There’s no silver bullet for online privacy and security. In fact, no matter what you do, if someone wants your information badly enough, there’s likely a way for them to get at it. That said, there are several measures every web surfer should be using to employ a solid level of security.
This one’s been mentioned a number of times on this blog and should pretty much go without saying. Unfortunately – and I’m looking your way Mac users – there are still a lot of people out there who just don’t use this basic security measure.
Anti-virus software typically works with a two-pronged approach. First and foremost, the software monitors all programs opened on the operating system and compares them against a dictionary of known malware. Anything that matches up is snuffed out. The dictionary approach requires regular updates, so, for the love of God, don’t ignore that update prompt!
The second approach monitors programs for suspicious behavior. This part is key for picking up new malware that might not be part of a dictionary yet. So, if one program starts writing code on another program, your anti-virus software will let you know. The trouble with this bit, however, is that is tends to pick up a lot of false positives and users are often numb to the warnings by the time an actual piece of malware is detected.
And remember, even if you have a Mac or Linux system, malware is out there, so get that anti-virus program installed!
Manage Tracking Cookies
It’s like being on a reality show where viewers see everything you do, except the viewers are trying to sell you things and the cameras are little devices called tracking cookies.
Online advertising is a big business and top dollar is paid to sites that provide advertisers with your most intimate details. Tracking cookies are little files installed by advertisers through your favorite websites that tell companies what sites you go to and what links you click on. And while tracking cookies aren’t the only way advertisers learn about your habits, it’s a big step in the right direction to stop them from reporting your activity.

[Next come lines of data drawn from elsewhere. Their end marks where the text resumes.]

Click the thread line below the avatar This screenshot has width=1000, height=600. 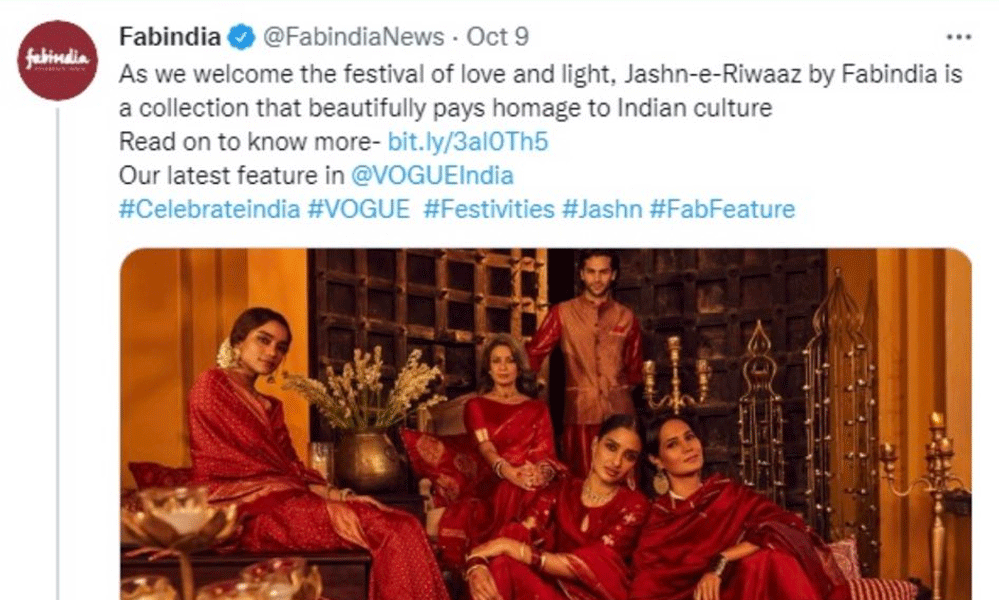(x=57, y=354)
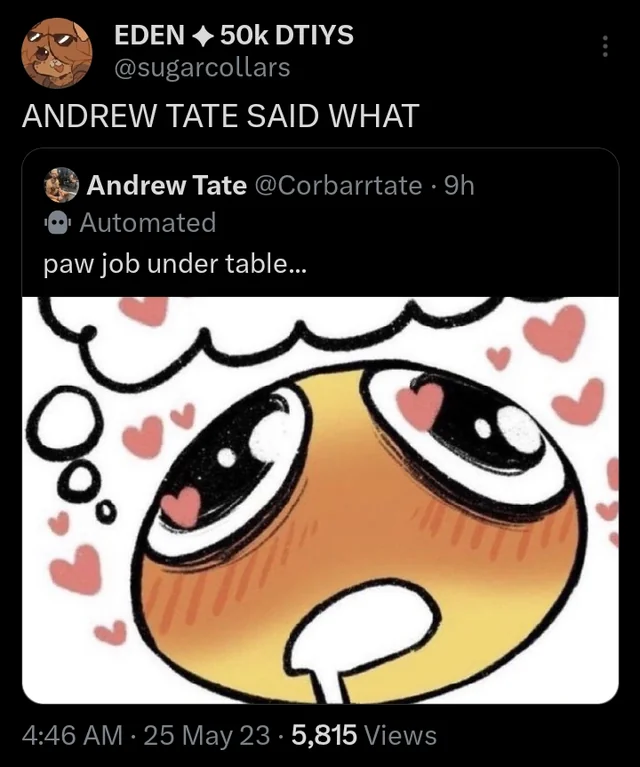Viewport: 640px width, 767px height.
Task: Tap the Automated account label text
Action: tap(148, 223)
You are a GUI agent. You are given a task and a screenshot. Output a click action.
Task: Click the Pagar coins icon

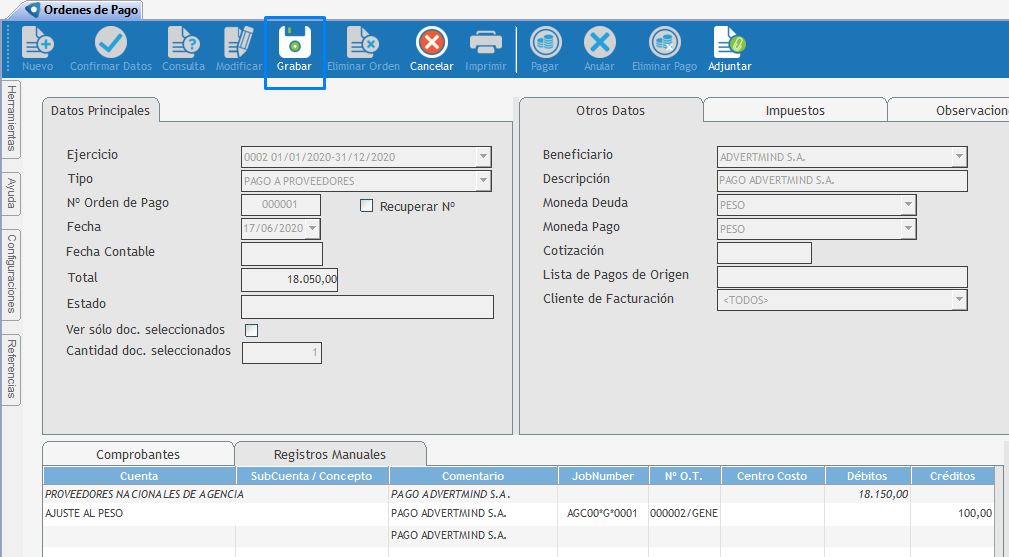[544, 43]
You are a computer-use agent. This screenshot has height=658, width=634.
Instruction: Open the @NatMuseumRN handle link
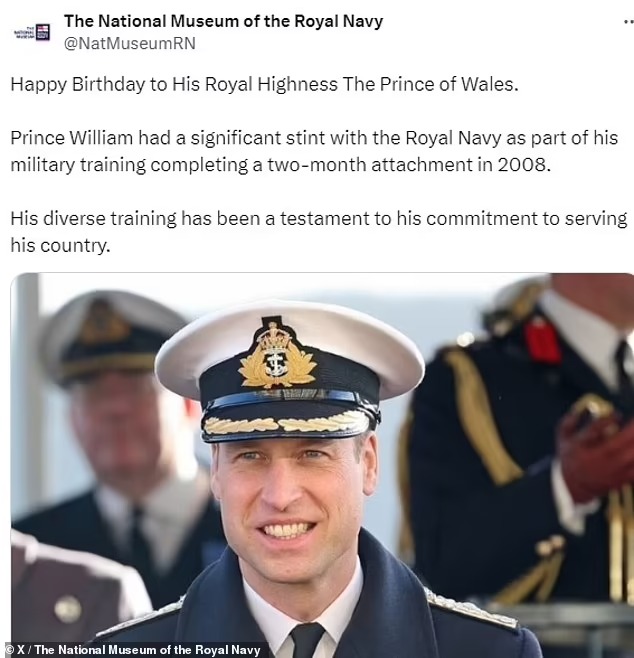click(130, 44)
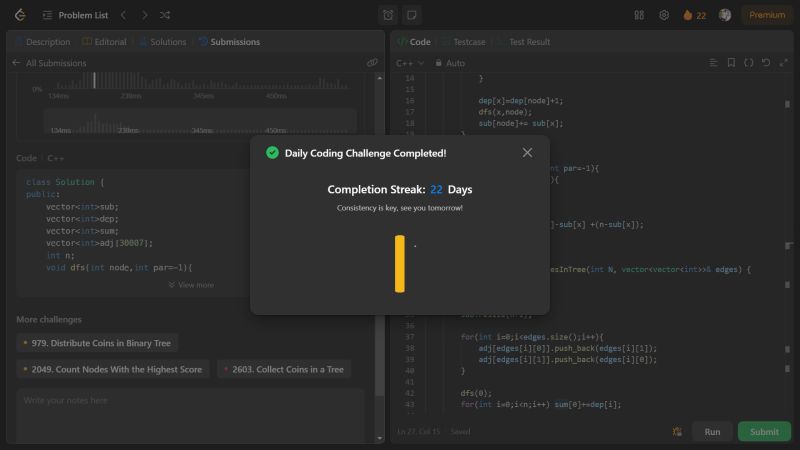Expand code with View more

[190, 285]
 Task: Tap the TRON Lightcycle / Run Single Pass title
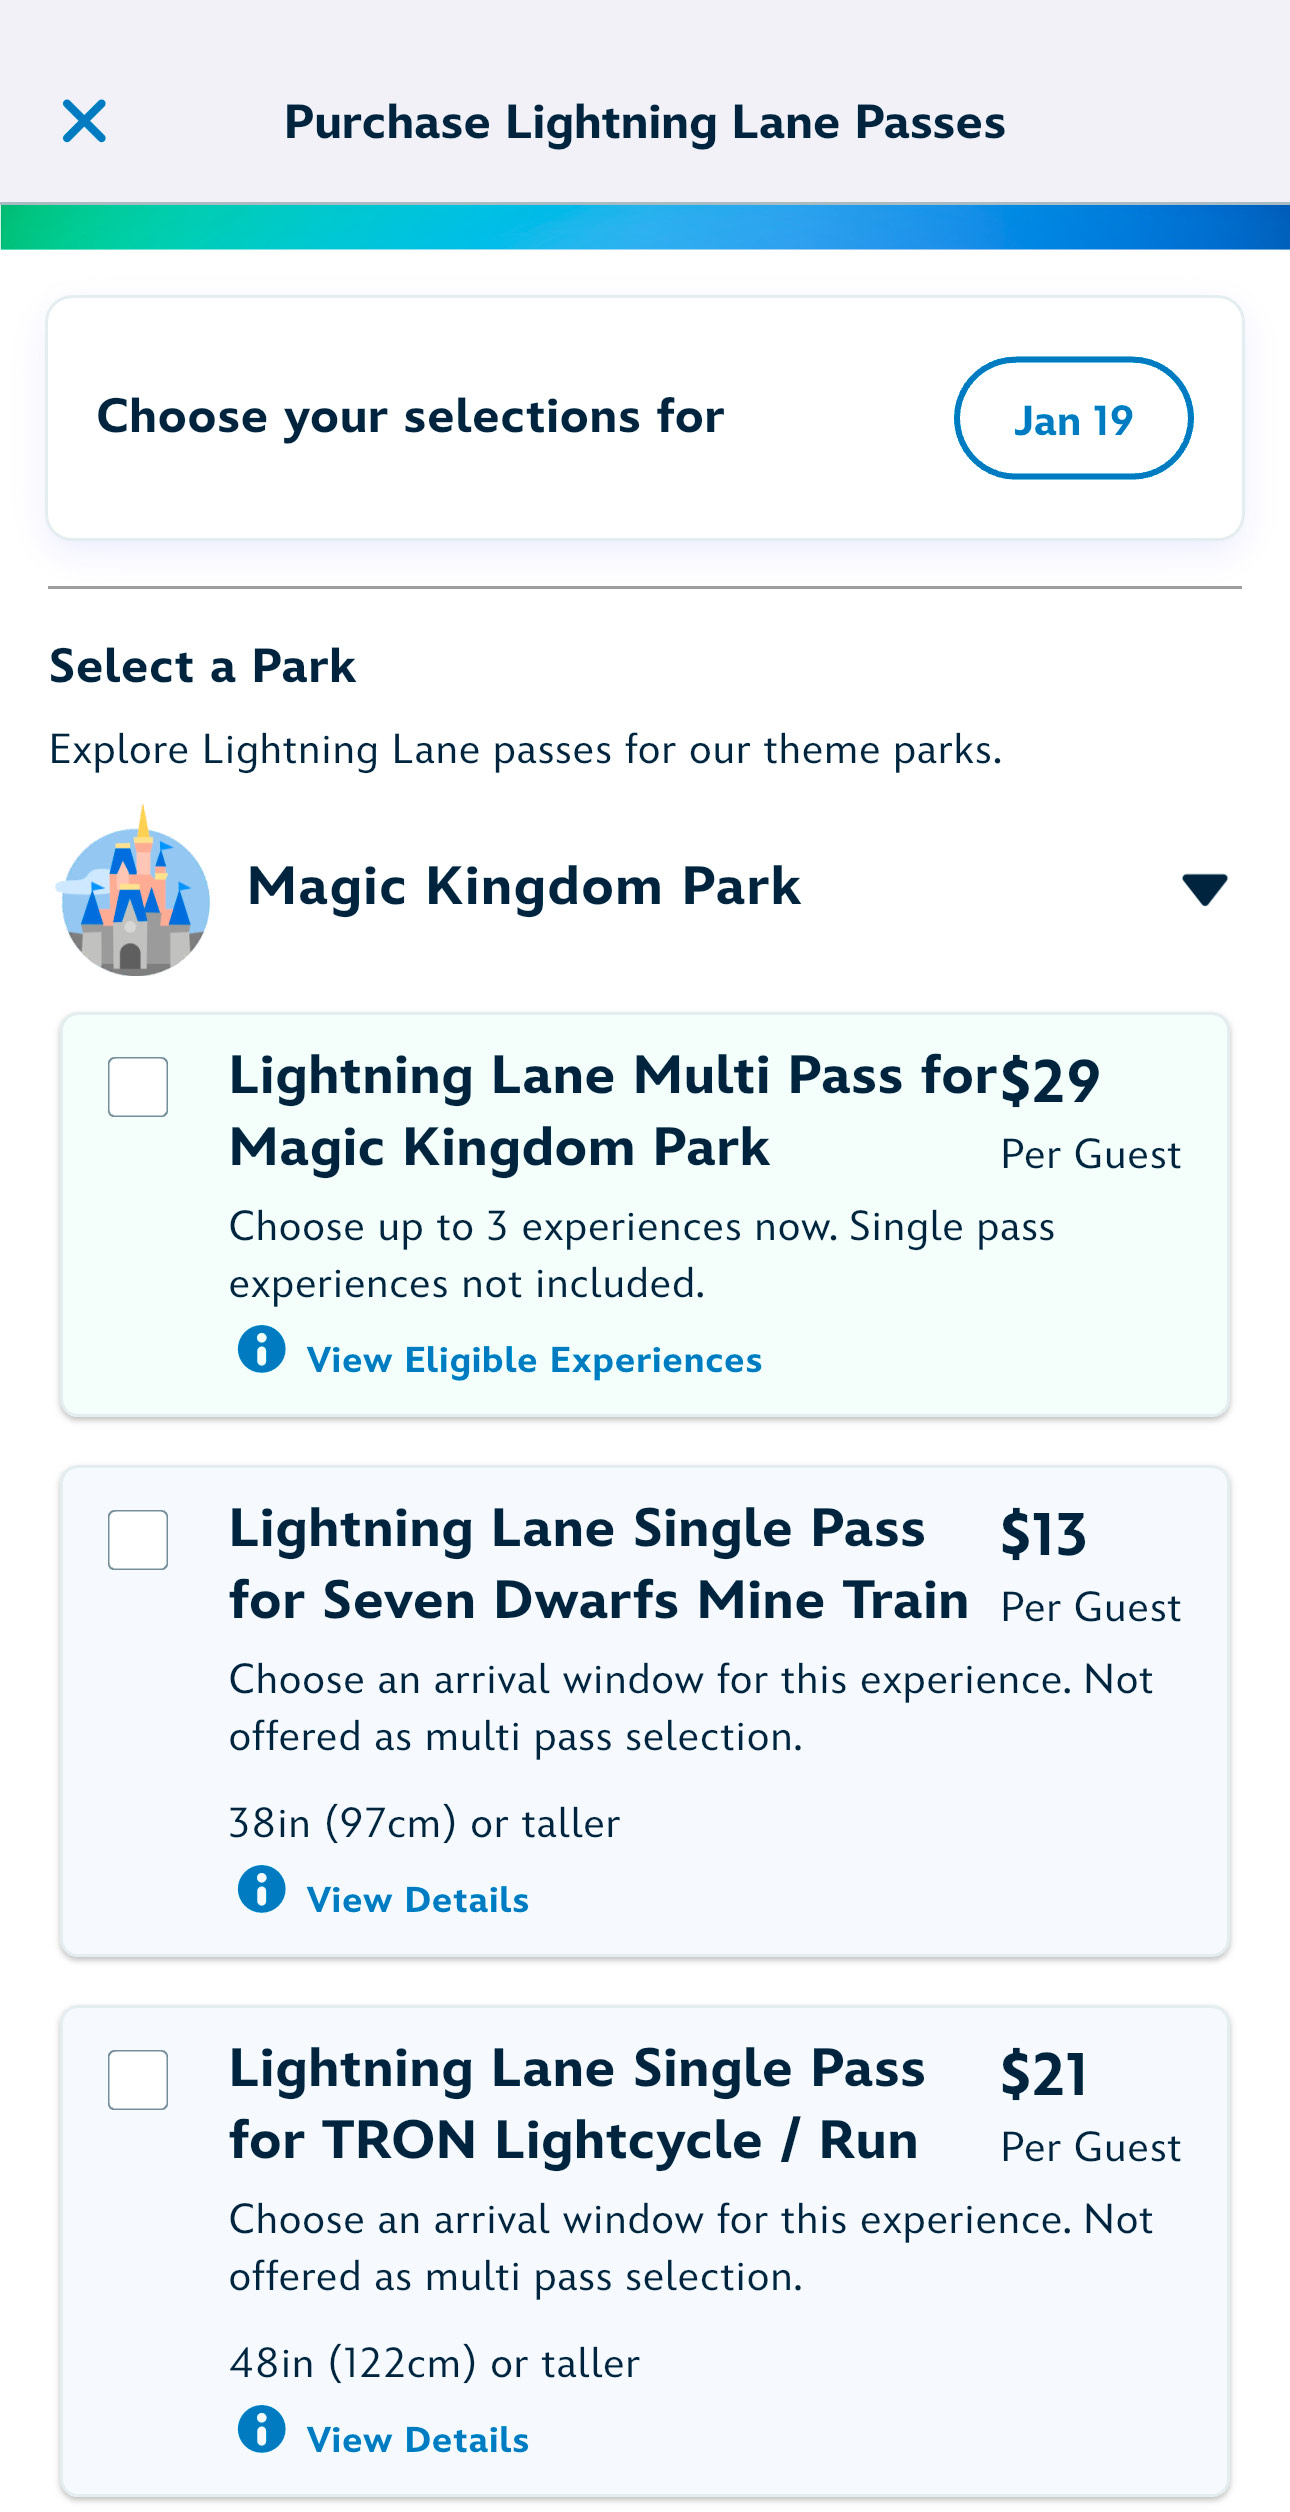[x=576, y=2104]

Currently, nothing’s available that flawlessly blocks tracking, however, most browsers offer plug-ins that do a pretty good job. Notably, Taco (Targeted Advertising Cookie Opt-Out) for Mozilla Firefox maintains a list of opt-out cookies and regularly updates to keep advertisers at bay.
Virtual Private Networks or VPNs are simply awesome and among the best ways to keep your information safe online. If you work in an office environment, you probably use a company VPN to connect to your work email and files. But the incredible level of security offered through a VPN should not be limited only to your work materials. Logging onto a VPN client should be as second nature as opening your laptop.
Imagine a VPN as a tunnel through which all your online activity runs. When you web surf – especially if you’re surfing over an unsecured wireless network – your information is floating out there, ripe for the taking by unscrupulous hackers. But if you have VPN software installed and you log onto the Internet through it, all your data is encoded and appears as only garbled gibberish to cybercriminals. Better yet, since VPN’s route your information through their own servers, companies that want to track your IP address’s activity will never know who you actually are – all they get is the VPN’s address.
SumRando is pretty much the best VPN ever and you can sign up for its beta here.
This issue popped up recently, but deserves another mention. Whenever you are prompted to run a plug-in, program, or anything by a website, your operating system will tell you whether or not it trusts the program’s certificate.
Think of a certificate as a signature. These signatures are issued by established third party organizations that verify the content on the web site is legitimate and trusted. If a window pops up to tell you the certificate is not trusted, stop. Make sure you know what you're downloading or running.
This should be pretty obvious, but a frightening number of people don’t take password security seriously. Remember the big Yahoo! password leak last week? The list below represents the 10 most popular passwords.
Admittedly, ninjas are pretty neat, but maybe not so great when it comes to online security.
A good password should avoid words or numbers that are obviously relevant to you. Baxter416 might seem like a good password since it mixes letters and numbers and has a change of case, but if your dog is named Baxter and you were born on April 16th, it won’t take long to figure out.
Use a separate browser for online banking
Attacks through browser vulnerabilities are very common and typically work to gain access to users’ sensitive data. And, without a doubt, banking information is the holy grail of sensitive information we’d rather not see in the hands of cybercriminals.
One of the best ways to avoid any sort of security compromise is to keep your banking sessions on a separate browser. That way, even if a hacker reveals your passwords and other login information, your hard earned money will remain safe.
Don’t be stupid
Your brain should be your first line of defense. I’m sorry, that Nigerian prince didn’t actually leave you $8 million in his will and nobody is sending you anonymous love letters.
When you are given a link to a website, look at it. Does the domain match where you should be going? The fact is, if something sounds too good to be true, it probably is. None of the mentioned security measures will do much if you're going to voluntarily put yourself in harm’s way.